[Part of a data file]
## Begin

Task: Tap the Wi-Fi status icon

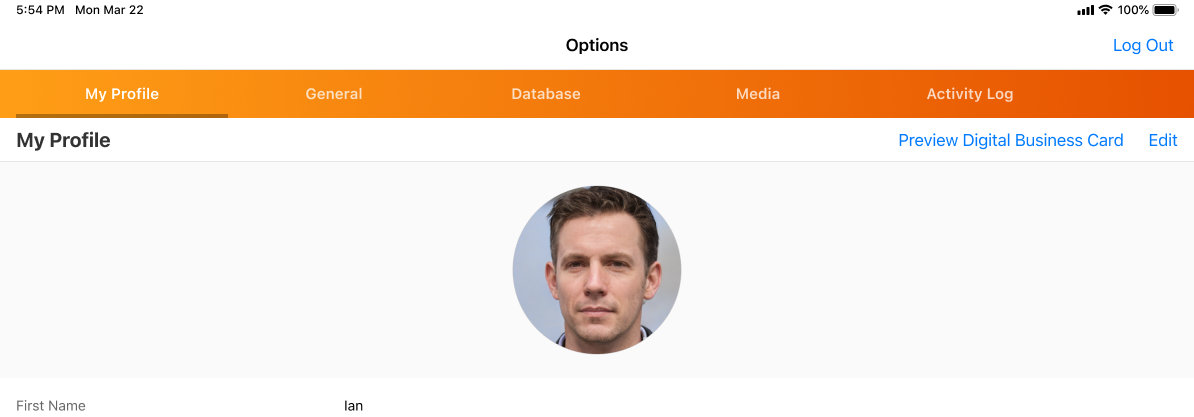Action: tap(1105, 10)
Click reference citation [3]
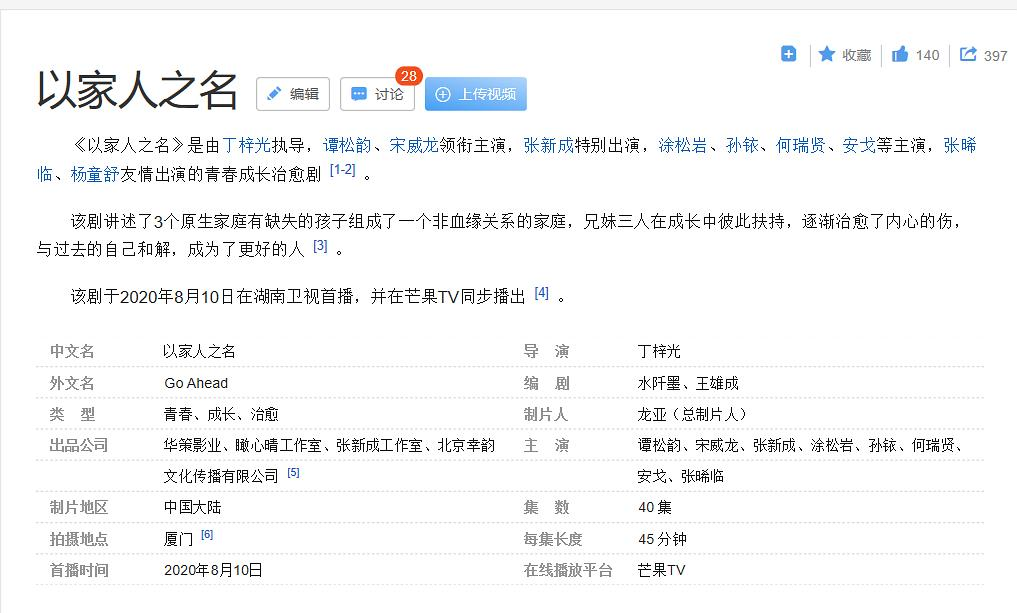This screenshot has height=613, width=1017. click(320, 246)
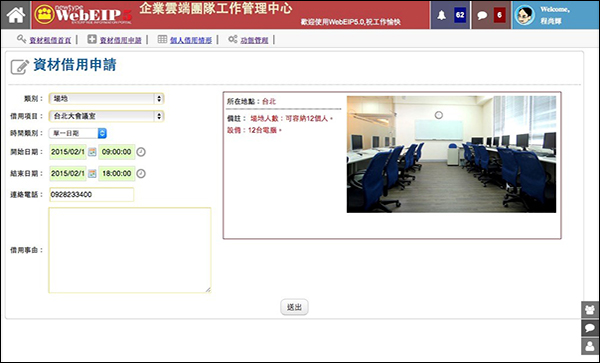This screenshot has width=600, height=363.
Task: Open clock picker for start time
Action: [x=141, y=152]
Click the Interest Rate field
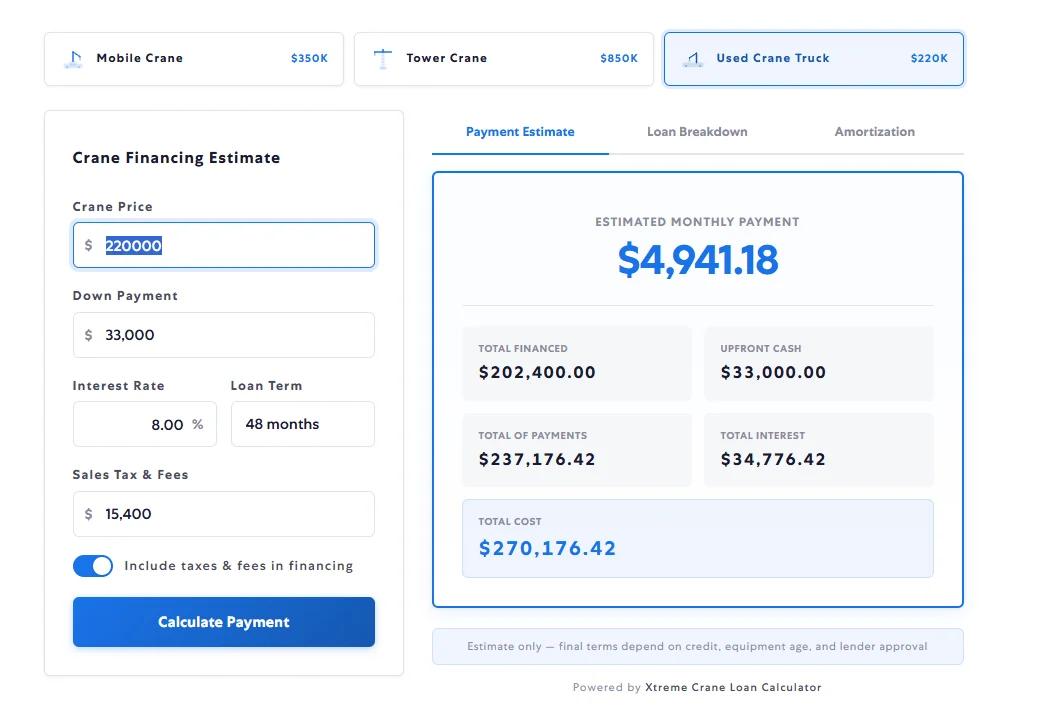 click(x=144, y=424)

## End

Given request
Reproduce the lines of the listing above word for word, leaving out the pictures.

Answer to this exercise
Task: Tap the Wi-Fi status icon

Action: tap(1105, 10)
Click reference citation [3]
This screenshot has height=613, width=1017. click(320, 246)
This screenshot has width=600, height=363.
Task: Open clock picker for start time
Action: [x=141, y=152]
Click the Interest Rate field
 click(x=144, y=424)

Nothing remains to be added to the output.